- **WHAT IS BEING ASKED**: Your response should reproduce every line of the entries that contains the word "will".
····················
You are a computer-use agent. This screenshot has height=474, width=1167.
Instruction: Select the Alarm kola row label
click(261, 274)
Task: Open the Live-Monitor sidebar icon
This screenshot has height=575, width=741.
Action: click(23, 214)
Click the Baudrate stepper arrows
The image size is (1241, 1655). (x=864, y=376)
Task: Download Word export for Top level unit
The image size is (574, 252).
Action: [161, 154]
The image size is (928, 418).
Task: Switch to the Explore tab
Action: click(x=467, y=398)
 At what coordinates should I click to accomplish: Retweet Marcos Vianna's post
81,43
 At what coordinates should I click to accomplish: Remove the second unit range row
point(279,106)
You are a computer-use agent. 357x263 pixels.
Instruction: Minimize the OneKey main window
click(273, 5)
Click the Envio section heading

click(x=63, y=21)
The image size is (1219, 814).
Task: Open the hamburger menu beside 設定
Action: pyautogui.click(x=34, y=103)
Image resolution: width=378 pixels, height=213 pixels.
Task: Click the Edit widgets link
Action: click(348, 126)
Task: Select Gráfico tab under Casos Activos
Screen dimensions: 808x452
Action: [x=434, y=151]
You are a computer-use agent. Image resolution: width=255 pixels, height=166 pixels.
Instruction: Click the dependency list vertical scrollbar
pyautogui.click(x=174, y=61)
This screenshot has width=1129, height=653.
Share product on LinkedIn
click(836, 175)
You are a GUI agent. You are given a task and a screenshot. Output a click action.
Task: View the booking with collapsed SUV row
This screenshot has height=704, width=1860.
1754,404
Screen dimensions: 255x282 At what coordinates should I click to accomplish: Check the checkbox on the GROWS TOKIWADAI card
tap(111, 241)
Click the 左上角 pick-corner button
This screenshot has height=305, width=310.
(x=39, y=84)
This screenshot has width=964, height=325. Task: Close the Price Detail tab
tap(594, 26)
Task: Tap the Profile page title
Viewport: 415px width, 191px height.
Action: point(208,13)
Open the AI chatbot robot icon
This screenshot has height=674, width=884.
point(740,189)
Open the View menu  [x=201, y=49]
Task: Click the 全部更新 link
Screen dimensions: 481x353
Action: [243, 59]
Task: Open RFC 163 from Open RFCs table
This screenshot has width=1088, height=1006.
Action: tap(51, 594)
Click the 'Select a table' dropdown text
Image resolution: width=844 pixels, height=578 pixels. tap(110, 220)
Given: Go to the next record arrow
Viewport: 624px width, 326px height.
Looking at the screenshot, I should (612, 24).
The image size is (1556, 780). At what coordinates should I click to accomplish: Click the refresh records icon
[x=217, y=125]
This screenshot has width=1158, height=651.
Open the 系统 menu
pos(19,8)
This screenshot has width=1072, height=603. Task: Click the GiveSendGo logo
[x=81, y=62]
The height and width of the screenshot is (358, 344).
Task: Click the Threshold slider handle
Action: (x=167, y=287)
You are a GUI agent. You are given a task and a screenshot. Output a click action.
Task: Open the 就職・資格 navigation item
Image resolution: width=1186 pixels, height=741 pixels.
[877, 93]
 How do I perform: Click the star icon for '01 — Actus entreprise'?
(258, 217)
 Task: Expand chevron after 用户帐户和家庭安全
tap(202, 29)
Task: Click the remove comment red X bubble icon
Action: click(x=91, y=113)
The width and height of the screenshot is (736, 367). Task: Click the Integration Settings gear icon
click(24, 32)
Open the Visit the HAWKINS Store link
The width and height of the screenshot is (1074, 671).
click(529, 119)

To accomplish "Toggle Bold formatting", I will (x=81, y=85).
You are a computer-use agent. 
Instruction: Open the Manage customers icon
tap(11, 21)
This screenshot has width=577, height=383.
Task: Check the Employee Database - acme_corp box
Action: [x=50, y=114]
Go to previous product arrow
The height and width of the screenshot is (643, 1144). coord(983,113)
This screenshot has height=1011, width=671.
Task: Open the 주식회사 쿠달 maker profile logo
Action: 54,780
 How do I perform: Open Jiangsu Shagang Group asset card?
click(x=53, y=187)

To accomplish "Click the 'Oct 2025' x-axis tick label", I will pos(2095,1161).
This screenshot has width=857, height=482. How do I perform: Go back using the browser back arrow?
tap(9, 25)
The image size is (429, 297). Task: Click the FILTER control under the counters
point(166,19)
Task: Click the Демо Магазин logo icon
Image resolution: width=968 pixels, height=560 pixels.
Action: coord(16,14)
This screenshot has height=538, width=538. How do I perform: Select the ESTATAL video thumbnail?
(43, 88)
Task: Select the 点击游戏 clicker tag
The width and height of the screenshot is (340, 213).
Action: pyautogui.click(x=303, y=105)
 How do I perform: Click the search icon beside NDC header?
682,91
····················
- **EXERCISE SOLUTION**:
To accomplish "Toggle Bold formatting", I will (x=81, y=85).
To accomplish "Click the 'Oct 2025' x-axis tick label", I will pos(2095,1161).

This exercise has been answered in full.